DIE ZEIT: Herr Professor Bos, Ihre neuen Studien sind eine kalte Dusche für die Bildungspolitik. Elf Jahre nach dem Pisa-Schock können die deutschen Grundschüler nicht besser lesen. Trotz der vielen Vorleseinitiativen, trotz Sprachtests für Vierjährige, trotz zahlloser Fördermaßnahmen. Weshalb bewegt sich nichts?

Wilfried Bos: Zunächst einmal dürfen bei aller Kritik die guten Nachrichten nicht untergehen.

ZEIT: Und die wären?

Bos: Die deutschen Grundschüler liegen im internationalen Vergleich mit ihren Leistungen im Lesen, in der Mathematik und in den Naturwissenschaften weiterhin über dem Durchschnitt der EU- und der OECD-Staaten. Die Kinder mit Migrationshintergrund konnten zudem in Mathematik und den Naturwissenschaften zulegen und den hohen Stand im Lesen halten. Und die beste Nachricht: Die Lesefreude hat zugenommen. Früher lasen 18 Prozent der Grundschüler nie zum Spaß, heute sind es nur noch zehn Prozent. Es tut sich also was.
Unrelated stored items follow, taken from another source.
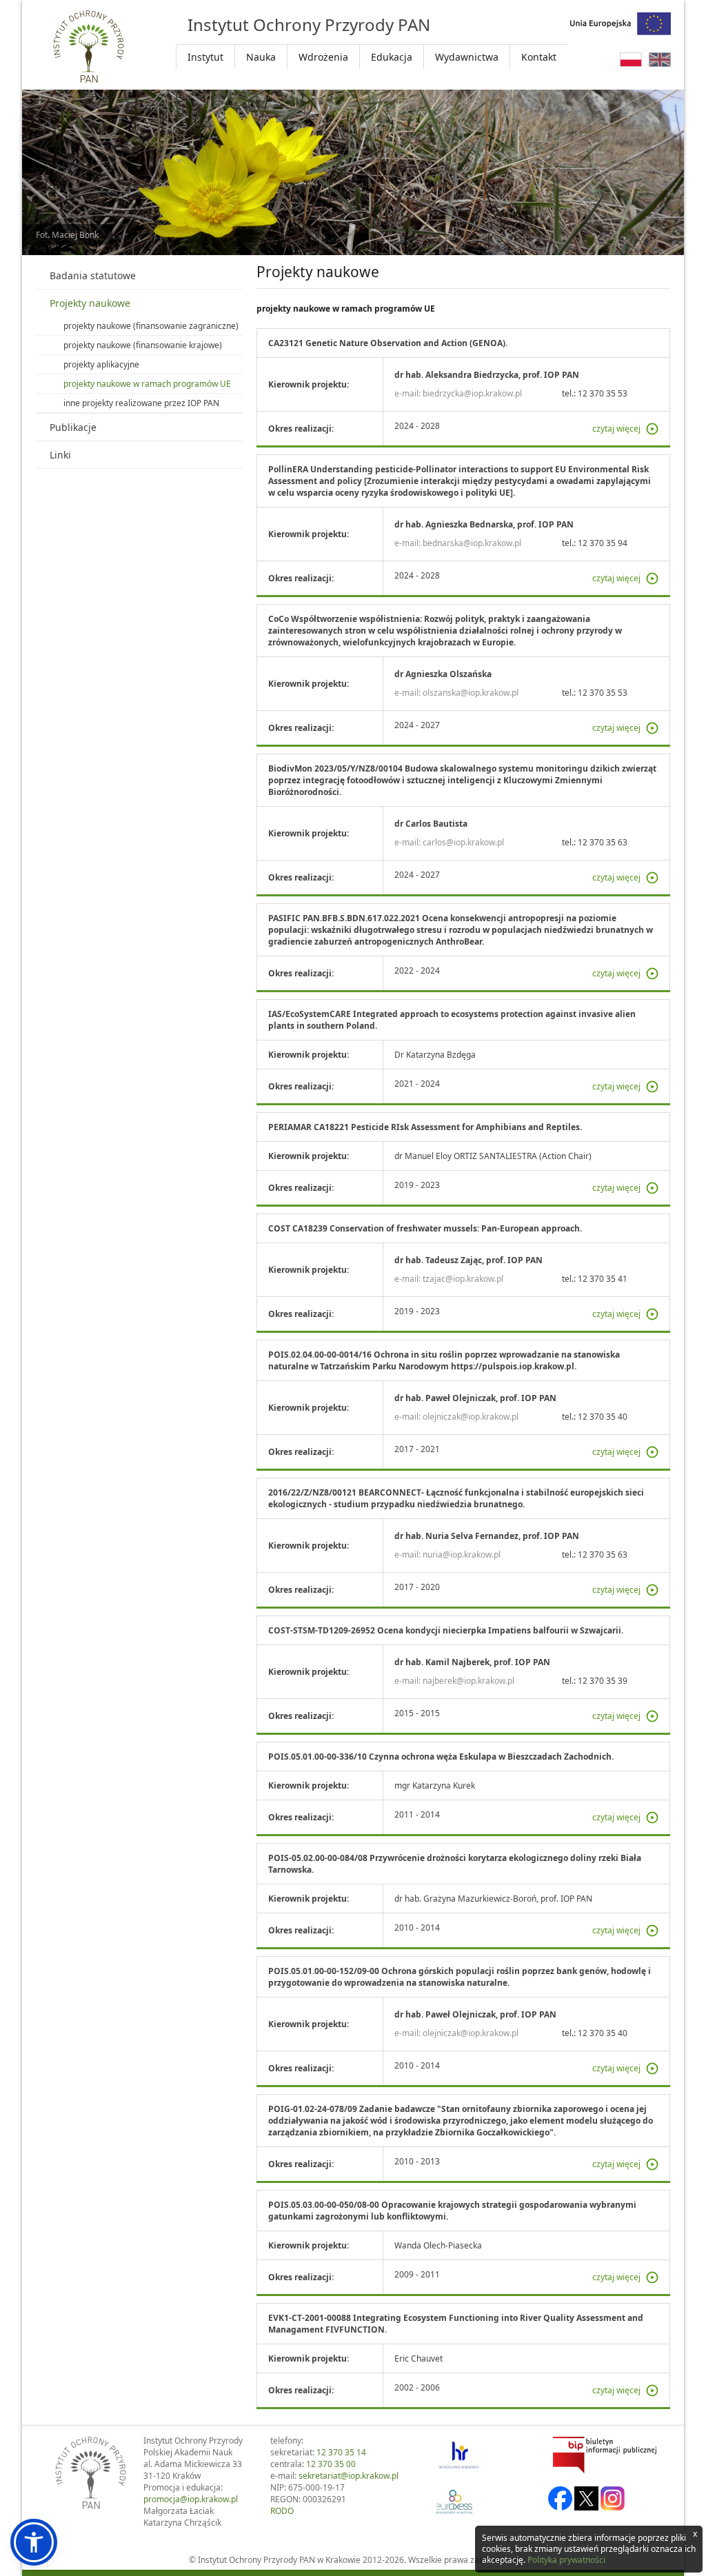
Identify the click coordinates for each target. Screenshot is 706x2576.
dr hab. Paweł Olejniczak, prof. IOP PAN (475, 1398)
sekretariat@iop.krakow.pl (349, 2476)
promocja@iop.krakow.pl (190, 2499)
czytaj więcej (616, 428)
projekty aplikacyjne (101, 364)
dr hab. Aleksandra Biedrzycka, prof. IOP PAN (486, 375)
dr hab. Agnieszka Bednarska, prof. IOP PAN (484, 524)
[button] (34, 2542)
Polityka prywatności (566, 2560)
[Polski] (631, 59)
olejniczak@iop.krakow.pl (470, 1416)
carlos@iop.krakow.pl (463, 842)
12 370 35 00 (331, 2464)
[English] (660, 59)
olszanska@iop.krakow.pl (470, 692)
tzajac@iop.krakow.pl (463, 1279)
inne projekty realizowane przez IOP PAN (141, 403)
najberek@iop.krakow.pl (468, 1681)
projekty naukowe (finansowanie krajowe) (142, 345)
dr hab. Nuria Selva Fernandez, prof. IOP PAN (486, 1536)
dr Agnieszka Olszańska (443, 674)
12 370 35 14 (341, 2452)
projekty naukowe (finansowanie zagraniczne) (151, 326)
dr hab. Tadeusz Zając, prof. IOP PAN (468, 1260)
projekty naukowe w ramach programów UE (147, 384)
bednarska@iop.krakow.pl (472, 543)
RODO (282, 2511)
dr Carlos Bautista (430, 823)
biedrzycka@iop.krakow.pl (472, 393)
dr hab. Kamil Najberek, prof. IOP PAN (472, 1662)
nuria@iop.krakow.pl (462, 1554)
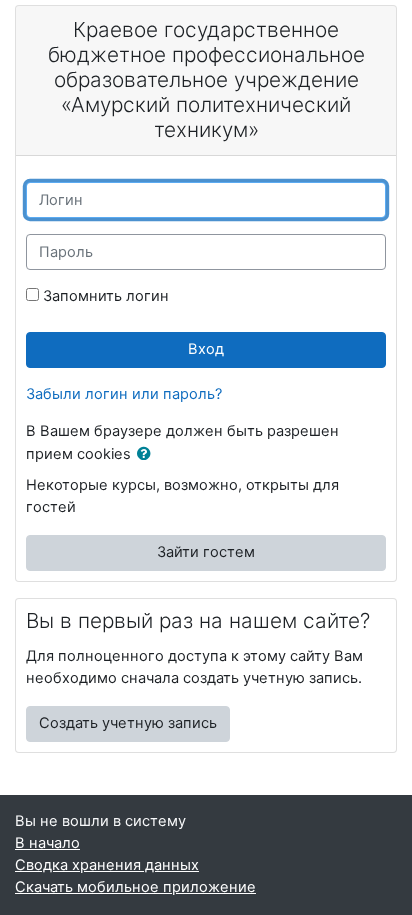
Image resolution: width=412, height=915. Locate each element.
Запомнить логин (106, 296)
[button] (148, 455)
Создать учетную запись (128, 723)
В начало (47, 843)
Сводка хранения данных (107, 865)
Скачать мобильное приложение (135, 887)
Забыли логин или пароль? (124, 394)
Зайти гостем (206, 552)
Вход (206, 349)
ZEIT: Aber doch überraschend wenig. Man hätte angesichts all der Diskussionen um die Bedeutung des Lesens einen Sprung nach vorn erwartet. Stattdessen sind wir beim Lesen nach der leichten Steigerung 2006 auf den Stand von 2001 zurückgefallen. Haben die Fördermaßnahmen keine Wirkung gezeigt?

Bos: Das scheint so, aber genau wissen wir es leider nicht.
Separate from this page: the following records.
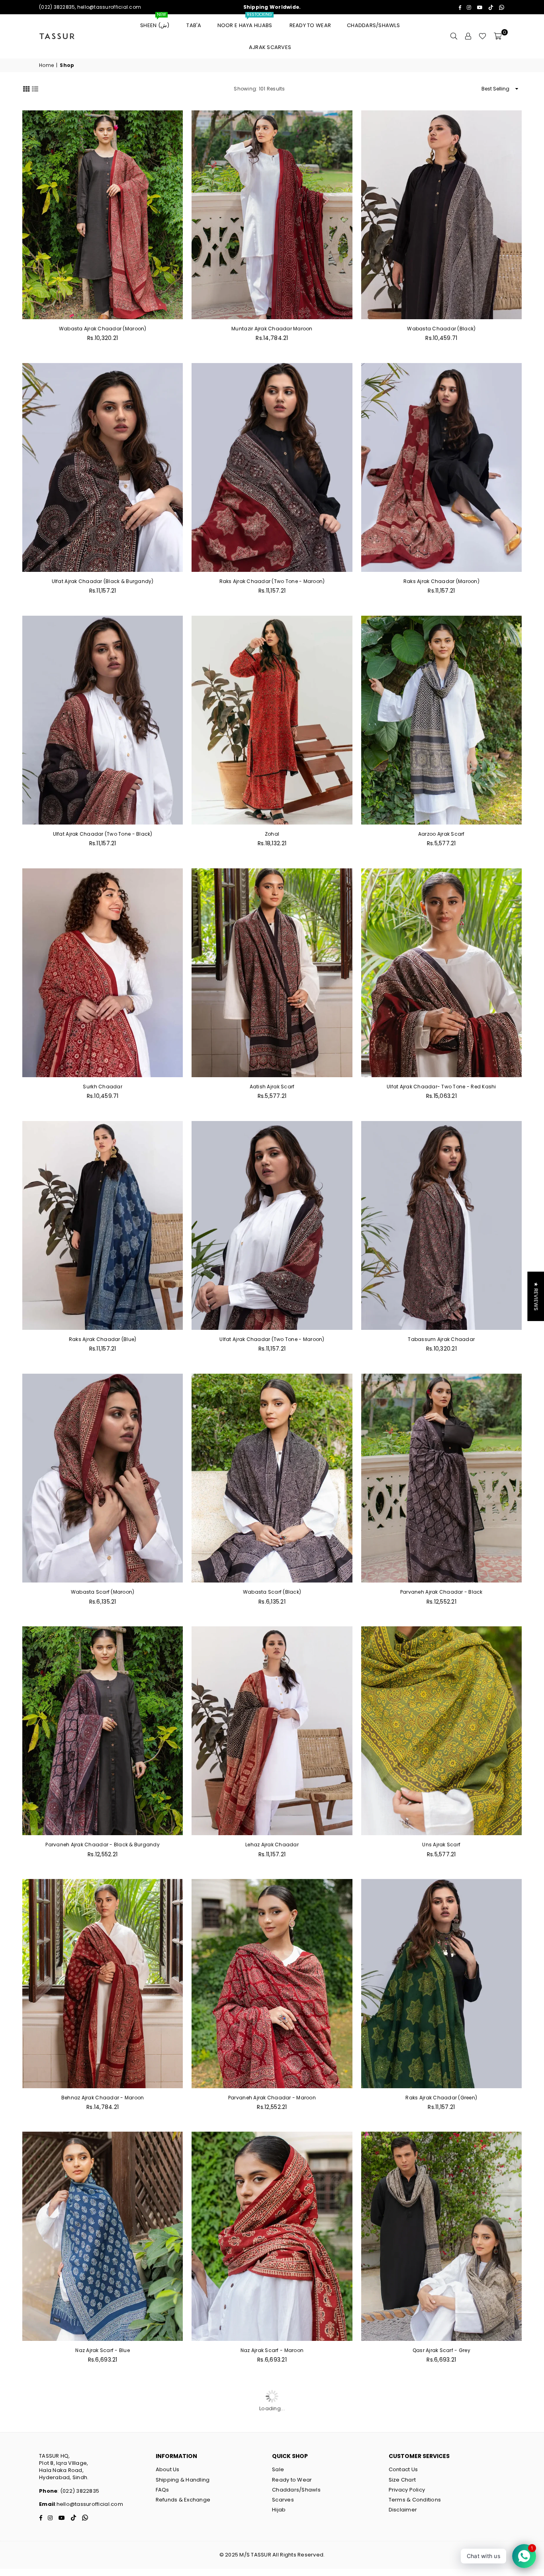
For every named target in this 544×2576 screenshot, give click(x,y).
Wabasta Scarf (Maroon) (103, 1591)
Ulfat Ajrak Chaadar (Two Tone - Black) (103, 834)
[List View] (35, 88)
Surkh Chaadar (102, 1086)
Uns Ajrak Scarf (441, 1844)
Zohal (272, 834)
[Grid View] (26, 88)
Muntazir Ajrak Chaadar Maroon (272, 328)
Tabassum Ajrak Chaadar (441, 1339)
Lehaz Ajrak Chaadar (272, 1844)
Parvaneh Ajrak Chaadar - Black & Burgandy (102, 1844)
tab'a (193, 25)
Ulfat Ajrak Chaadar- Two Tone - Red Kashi (441, 1086)
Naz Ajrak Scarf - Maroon (272, 2350)
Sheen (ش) (155, 21)
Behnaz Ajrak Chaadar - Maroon (102, 2097)
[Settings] (468, 36)
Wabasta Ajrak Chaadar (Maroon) (103, 328)
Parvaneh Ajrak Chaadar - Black (441, 1591)
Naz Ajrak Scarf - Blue (102, 2350)
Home (46, 65)
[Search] (453, 36)
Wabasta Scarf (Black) (272, 1591)
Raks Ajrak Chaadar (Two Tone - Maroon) (272, 581)
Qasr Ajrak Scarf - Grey (441, 2350)
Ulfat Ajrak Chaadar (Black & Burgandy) (103, 581)
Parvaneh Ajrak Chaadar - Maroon (272, 2097)
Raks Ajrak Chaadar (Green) (441, 2097)
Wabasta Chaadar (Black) (441, 328)
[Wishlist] (482, 36)
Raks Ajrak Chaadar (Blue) (103, 1339)
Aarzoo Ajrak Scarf (441, 834)
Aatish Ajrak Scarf (272, 1086)
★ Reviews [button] (536, 1296)
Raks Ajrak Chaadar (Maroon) (441, 581)
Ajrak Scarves (270, 47)
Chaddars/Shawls (373, 25)
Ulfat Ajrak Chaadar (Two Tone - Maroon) (271, 1339)
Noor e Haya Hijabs (245, 21)
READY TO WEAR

ZEIT: Wie bitte? Sie testen die deutschen Schüler doch am laufenden Band.

Bos: Gewiss, aber unsere Untersuchungen erheben immer nur den jeweiligen Istzustand, was die Kompetenzen betrifft, etwa im Lesen. Es gibt dagegen kaum Studien über die Wirksamkeit von Fördermaßnahmen. So gibt es in Deutschland mit seinen 16 Bundesländern sage und schreibe 69 verschiedene Sprachförderprogramme – nur zwei davon wurden auf ihre Wirkung hin untersucht.

ZEIT: Wir investieren also viele Millionen Euro in Förderprogramme, die vielleicht gar nichts bewirken?

Bos: So ist es.

ZEIT: Wo bleibt da der Aufschrei der Bildungsforschung?
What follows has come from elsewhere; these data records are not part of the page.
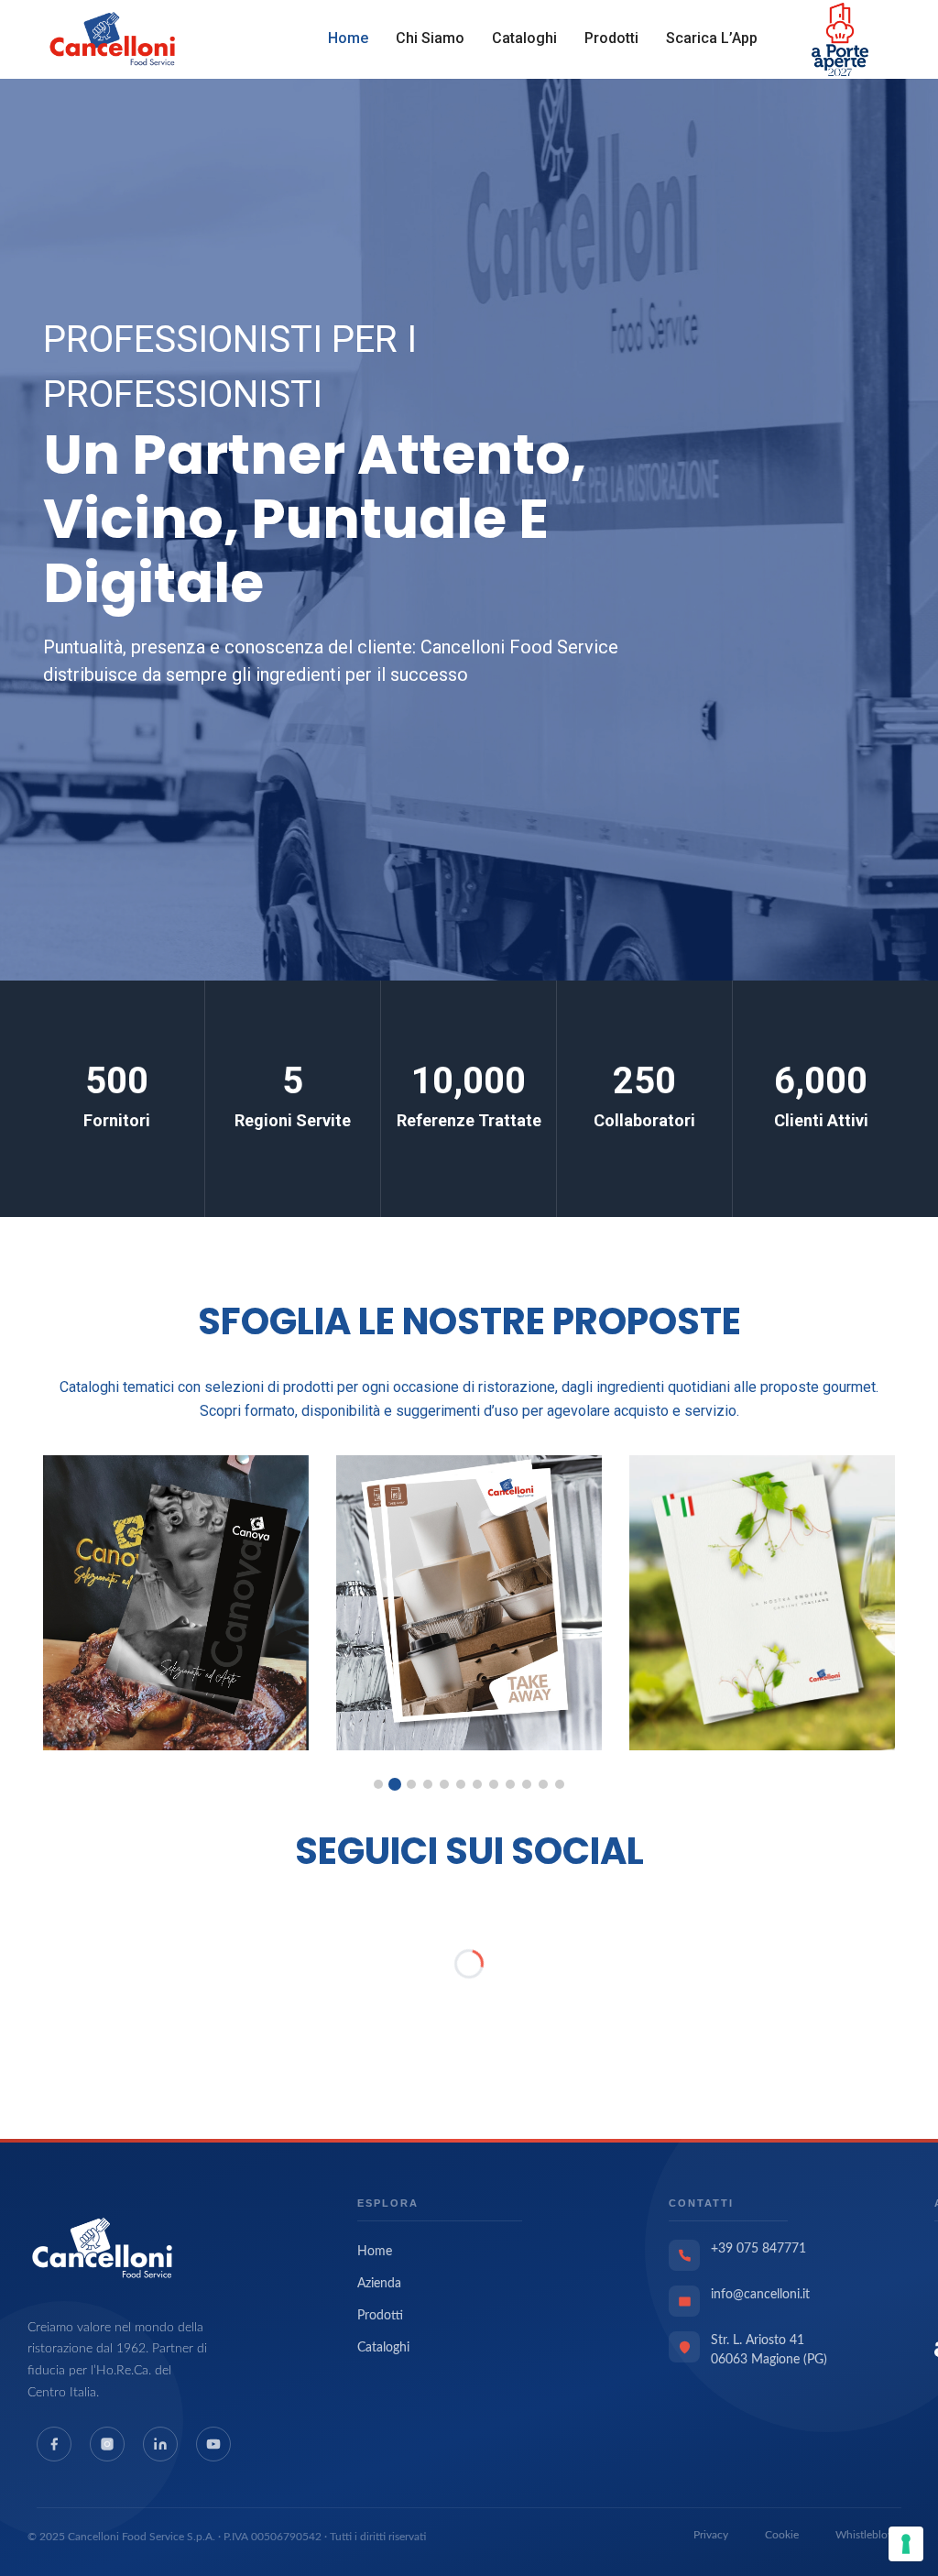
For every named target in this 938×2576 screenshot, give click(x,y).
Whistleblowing (873, 2534)
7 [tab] (477, 1784)
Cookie (782, 2534)
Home (348, 38)
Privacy (710, 2534)
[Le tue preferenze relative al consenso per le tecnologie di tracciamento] (906, 2544)
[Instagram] (107, 2444)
Bos: Wir Bildungsforscher haben immer wieder auf dieses Versäumnis hingewiesen. Aber diesen Zustand zu ändern ist Aufgabe der Politik.

ZEIT: Welche Versäumnisse beklagen Sie noch?

Bos: Was immer wieder gesagt werden muss: Nach der Grundschule darf der elementare Leseunterricht nicht aufhören. Mehr als zehn Prozent der Schüler lesen so schlecht, dass sie auf einer weiterführenden Schule nicht mitkommen werden. Es muss also in den 5. und 6. Klassen – selbst auf den Gymnasien – weiterhin systematischer Leseunterricht geboten werden. Sonst werden unsere Ergebnisse in den Pisa-Studien, in denen 15-Jährige getestet werden, nicht besser.

ZEIT: Was können wir vom Ausland lernen?

Bos: Lassen wir die Ostasiaten einmal außen vor...

ZEIT: Weshalb?

Bos: In der konfuzianischen Tradition ist der Gedanke tief verankert, dass den Weg zum Aufstieg nur die Bildung öffnet. Wer etwa in China hoher Beamter werden wollte, musste eine schwierige Staatsprüfung ablegen, da wurde der Adel nicht bevorzugt. Das war schon vor 2.000 Jahren so. Bei uns ist der Gedanke des Aufstiegs durch Bildung erst rund 150 Jahre alt.